Text and item location entries
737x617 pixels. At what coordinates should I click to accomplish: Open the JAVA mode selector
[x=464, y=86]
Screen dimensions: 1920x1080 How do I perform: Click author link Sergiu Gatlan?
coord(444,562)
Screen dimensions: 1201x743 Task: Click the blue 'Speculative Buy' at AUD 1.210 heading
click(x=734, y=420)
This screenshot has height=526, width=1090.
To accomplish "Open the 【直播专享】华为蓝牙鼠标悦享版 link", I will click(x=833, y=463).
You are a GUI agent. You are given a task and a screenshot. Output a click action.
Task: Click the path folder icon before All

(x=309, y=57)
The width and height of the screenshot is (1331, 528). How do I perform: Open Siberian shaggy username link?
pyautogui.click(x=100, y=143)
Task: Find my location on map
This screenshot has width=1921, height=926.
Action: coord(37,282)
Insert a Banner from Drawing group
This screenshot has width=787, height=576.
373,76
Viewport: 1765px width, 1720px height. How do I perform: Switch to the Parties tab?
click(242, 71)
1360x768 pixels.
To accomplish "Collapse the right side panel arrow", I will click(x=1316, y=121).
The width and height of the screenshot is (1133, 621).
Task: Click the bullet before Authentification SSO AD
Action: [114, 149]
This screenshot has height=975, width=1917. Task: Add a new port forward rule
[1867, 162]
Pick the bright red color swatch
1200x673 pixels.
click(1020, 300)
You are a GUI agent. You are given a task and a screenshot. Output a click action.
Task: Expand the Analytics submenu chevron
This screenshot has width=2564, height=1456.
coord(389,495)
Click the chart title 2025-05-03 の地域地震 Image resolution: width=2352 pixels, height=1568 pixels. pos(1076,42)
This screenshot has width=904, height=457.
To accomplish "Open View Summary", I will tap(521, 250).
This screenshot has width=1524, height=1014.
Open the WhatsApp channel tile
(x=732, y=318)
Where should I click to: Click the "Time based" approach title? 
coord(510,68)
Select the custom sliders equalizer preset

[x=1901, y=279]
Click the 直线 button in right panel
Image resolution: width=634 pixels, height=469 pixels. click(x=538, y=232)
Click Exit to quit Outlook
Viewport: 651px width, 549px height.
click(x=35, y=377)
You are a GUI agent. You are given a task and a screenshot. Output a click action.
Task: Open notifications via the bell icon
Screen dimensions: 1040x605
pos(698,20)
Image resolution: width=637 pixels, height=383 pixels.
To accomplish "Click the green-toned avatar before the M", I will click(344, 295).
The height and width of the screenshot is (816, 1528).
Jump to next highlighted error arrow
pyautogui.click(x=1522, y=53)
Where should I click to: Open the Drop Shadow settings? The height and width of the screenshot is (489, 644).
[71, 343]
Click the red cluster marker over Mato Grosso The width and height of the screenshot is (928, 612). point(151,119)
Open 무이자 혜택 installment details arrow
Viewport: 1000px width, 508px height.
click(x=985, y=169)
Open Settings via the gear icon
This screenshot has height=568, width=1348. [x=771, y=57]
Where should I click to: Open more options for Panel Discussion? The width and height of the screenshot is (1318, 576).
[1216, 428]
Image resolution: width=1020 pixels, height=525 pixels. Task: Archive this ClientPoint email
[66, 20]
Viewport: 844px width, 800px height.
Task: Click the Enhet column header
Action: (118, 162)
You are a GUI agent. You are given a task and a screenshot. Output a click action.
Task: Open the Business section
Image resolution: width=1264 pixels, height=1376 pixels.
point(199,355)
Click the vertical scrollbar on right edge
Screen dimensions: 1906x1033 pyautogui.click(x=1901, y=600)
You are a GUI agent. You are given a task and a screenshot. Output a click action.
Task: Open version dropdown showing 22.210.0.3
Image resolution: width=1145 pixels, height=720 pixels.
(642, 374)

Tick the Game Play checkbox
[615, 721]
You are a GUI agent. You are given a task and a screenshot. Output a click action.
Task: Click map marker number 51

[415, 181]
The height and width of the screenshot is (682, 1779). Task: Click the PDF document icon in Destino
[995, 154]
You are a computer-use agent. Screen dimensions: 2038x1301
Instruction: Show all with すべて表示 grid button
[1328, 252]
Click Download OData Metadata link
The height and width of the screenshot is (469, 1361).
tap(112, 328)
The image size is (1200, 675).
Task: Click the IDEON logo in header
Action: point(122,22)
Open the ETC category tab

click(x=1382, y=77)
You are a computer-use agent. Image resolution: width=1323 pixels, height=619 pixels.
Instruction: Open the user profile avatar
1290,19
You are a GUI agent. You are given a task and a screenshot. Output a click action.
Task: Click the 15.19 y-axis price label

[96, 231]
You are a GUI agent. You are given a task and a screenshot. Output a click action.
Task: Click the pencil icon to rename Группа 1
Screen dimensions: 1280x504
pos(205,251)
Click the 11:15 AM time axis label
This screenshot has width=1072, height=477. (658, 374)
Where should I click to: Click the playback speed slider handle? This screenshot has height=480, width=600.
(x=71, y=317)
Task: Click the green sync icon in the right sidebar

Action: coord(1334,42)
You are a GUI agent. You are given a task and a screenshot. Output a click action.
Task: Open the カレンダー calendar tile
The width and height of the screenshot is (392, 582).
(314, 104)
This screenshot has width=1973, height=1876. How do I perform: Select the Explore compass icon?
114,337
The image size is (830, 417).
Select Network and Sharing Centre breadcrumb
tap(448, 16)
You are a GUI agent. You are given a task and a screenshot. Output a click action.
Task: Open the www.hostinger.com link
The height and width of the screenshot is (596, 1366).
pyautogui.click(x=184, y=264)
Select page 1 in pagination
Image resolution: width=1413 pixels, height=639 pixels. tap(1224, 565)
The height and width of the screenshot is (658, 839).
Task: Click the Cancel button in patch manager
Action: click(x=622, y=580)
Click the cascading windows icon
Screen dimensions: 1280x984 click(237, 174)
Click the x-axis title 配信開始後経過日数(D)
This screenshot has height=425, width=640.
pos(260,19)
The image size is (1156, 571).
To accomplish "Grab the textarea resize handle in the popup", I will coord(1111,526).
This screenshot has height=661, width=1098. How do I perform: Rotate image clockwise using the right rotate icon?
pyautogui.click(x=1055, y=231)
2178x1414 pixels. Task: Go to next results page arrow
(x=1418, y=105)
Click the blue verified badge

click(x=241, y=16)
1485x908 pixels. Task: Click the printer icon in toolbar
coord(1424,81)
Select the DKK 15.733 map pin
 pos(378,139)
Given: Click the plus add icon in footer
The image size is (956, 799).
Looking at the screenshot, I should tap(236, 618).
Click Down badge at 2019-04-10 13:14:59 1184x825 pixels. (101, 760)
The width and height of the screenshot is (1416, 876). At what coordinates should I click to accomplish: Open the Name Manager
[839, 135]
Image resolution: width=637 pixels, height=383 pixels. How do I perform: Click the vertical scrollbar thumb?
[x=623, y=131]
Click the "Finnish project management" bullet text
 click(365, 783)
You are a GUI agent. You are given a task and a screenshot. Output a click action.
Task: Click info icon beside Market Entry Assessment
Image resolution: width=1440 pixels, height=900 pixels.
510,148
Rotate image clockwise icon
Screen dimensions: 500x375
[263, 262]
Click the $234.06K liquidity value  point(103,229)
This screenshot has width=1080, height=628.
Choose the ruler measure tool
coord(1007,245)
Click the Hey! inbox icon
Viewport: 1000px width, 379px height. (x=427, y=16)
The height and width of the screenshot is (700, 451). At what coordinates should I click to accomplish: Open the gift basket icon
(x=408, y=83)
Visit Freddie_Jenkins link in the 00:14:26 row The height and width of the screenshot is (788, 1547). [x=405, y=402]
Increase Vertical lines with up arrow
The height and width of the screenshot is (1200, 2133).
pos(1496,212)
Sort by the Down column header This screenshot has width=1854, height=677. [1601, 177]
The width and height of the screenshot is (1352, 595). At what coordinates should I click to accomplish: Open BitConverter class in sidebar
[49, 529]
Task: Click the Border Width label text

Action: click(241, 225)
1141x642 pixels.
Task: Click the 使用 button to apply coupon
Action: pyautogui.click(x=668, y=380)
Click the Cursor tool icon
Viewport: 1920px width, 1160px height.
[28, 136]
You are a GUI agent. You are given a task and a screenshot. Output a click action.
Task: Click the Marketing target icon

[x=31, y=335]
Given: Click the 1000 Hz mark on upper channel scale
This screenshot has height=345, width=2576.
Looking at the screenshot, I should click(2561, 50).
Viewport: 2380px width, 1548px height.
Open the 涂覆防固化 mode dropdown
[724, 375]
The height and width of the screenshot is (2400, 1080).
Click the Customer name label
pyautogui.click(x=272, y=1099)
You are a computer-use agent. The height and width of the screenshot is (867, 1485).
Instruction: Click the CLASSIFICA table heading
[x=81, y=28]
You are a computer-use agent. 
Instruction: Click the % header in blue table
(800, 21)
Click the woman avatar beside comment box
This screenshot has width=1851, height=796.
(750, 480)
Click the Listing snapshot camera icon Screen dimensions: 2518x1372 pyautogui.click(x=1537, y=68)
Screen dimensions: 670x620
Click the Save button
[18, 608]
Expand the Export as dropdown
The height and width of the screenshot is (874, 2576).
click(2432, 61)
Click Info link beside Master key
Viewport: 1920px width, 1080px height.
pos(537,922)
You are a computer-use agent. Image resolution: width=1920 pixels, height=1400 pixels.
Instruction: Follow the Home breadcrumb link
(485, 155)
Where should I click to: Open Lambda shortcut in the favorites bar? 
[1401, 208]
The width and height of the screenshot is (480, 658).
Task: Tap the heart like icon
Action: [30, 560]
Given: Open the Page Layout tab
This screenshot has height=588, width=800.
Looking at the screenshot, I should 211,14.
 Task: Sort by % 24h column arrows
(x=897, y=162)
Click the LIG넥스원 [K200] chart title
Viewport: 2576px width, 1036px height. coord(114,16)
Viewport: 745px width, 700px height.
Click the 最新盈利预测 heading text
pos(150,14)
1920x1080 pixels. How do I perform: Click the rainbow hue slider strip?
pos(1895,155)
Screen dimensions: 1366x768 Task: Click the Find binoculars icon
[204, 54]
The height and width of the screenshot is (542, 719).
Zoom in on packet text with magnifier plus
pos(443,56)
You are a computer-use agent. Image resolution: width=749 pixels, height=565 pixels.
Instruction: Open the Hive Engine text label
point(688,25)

:: Required task ::
Pick out every line above that contains the string "before", treating uppercase and lowercase letters as distinct, and reproduce each such line in full.

:: Right answer ::
Task: Click the path folder icon before All
Task: Click the bullet before Authentification SSO AD
To accomplish "Click the green-toned avatar before the M", I will click(344, 295).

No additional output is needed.